FCD will zum Auftakt ein Zeichen setzen – FC Dingolfing empfängt Bad Abbach zum Rückrundenstart

Bildunterschrift: Der FC Dingolfing um Jannik Bauer freut sich auf den Rückrundenauftakt (Foto: Paul Hofer)

Der FC Dingolfing startet am Samstag um 14 Uhr im Isar-Wald-Stadion in die Rückrunde. Zu Gast ist der TSV Bad Abbach, der als Aufsteiger eine bemerkenswerte Vorrunde spielte. Beide Teams stehen punktgleich im Tabellenmittelfeld, Bad Abbach einen Rang vor dem FCD. Für die Seidl-Elf ist der Auftakt mehr als ein Pflichttermin – ein Heimsieg soll den Weg in ein stabiles Fußballjahr 2026 ebnen.

„Wir hatten grundsätzlich eine gute Vorbereitung“, sagt Trainer Tom Seidl. „Leider haben sich hinten raus wieder ein paar Spieler verletzt und die Optionen sind dadurch weniger geworden. Dennoch steht uns ein schlagkräftiger Kader zur Verfügung und wir wollen mit einem Dreier starten. Allerdings wird das ein hartes Stück Arbeit, denn Bad Abbach ist sehr unangenehm zu bespielen und hat nicht umsonst schon 30 Punkte geholt.“ Der Coach setzt auf eine konzentrierte Leistung und klare Abläufe.

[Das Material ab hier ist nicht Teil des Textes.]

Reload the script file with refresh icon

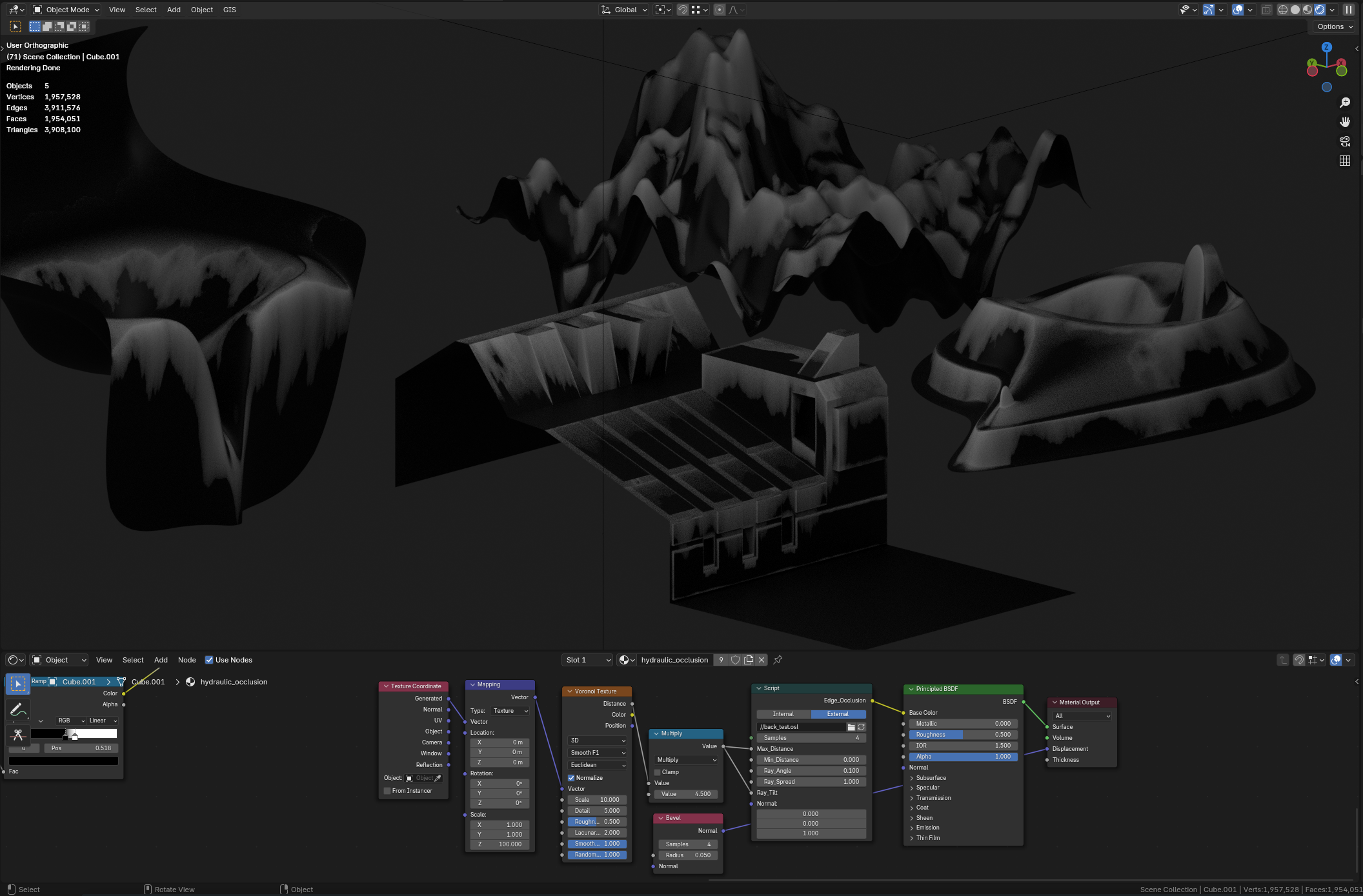click(861, 727)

Der TSV Bad Abbach hat sich als Aufsteiger schnell in der Liga etabliert. Die Mannschaft agiert kompakt, arbeitet intensiv gegen den Ball und nutzt Umschaltsituationen konsequent. Im Winter sorgte der Klub für Aufsehen: Mit Jannik Graf schloss sich ein ehemaliger Jahn-Profi an, der trotz seines Rückzugs aus dem Profibereich sportlich ein Faktor werden kann. Der 21-Jährige bringt Erfahrung aus der 2. und 3. Liga sowie der Regionalliga Bayern mit und erweitert die Offensivoptionen des TSV erheblich.

Das Hinspiel entschied Bad Abbach mit 1:0 für sich. Für die Dingolfinger war es eine der ärgerlichen Niederlagen der Vorrunde, weil die Partie lange offen war. In den vergangenen Jahren trafen beide Teams selten aufeinander, entsprechend frisch ist die Rivalität. Der FCD sieht die Rückrunde als Chance, die Entwicklung der jungen Mannschaft weiterzuführen und solche engen Spiele künftig auf die eigene Seite zu ziehen.

Die Generalprobe ist dem FCD am vergangenen Wochenende geglückt. Mit 4:1 gewannen die Blau-Weißen das Pokalspiel gegen Vornbach. Das auch der zweite Anzug sitzt, zeigten die FCD-Cracks am Sonntag als die Dingolfinger den SV Neufraunhofen mit 5:0 in die Schranken wiesen. Am ersten Spieltag nach der Winterpause gibt’s gleich die Chance sich zu zeigen.

Personell geht der FCD nämlich mit einer angespannten Lage in den Rückrundenstart. Neben den bekannten Dauerpatienten fallen auch Frode Füllner, Tim Justvan, Lucas Stachowski und voraussichtlich Lukas Wimmer aus. Besonders schwer wiegt der kurzfristige Ausfall von Christoph Laimer, der sich am Dienstag im Training eine Zerrung zuzog und damit sicher nicht zur Verfügung steht. Hinter dem Einsatz von Routinier Ben Kouame steht nach einer krankheitsbedingten Trainingspause ein Fragezeichen. Immerhin gibt es auch positive Nachrichten: Max Wilhelm dürfte wieder eine Option sein, und Marlon Nicklas, zuletzt beruflich verhindert, kehrt ebenfalls in den Kader zurück. Die Seidl-Elf muss damit erneut improvisieren, bleibt aber in der Grundstruktur handlungsfähig.

Teammanager Tom Auer blickt optimistisch auf den Start: „Wir wollen zuhause Präsenz zeigen und die Energie aus der Vorbereitung mitnehmen. Die Mannschaft arbeitet sauber, und wir sind überzeugt, dass wir trotz der Ausfälle konkurrenzfähig sind.“ Der FCD setzt auf einen stabilen Auftakt und die Chance, sich früh in der Rückrunde zu behaupten.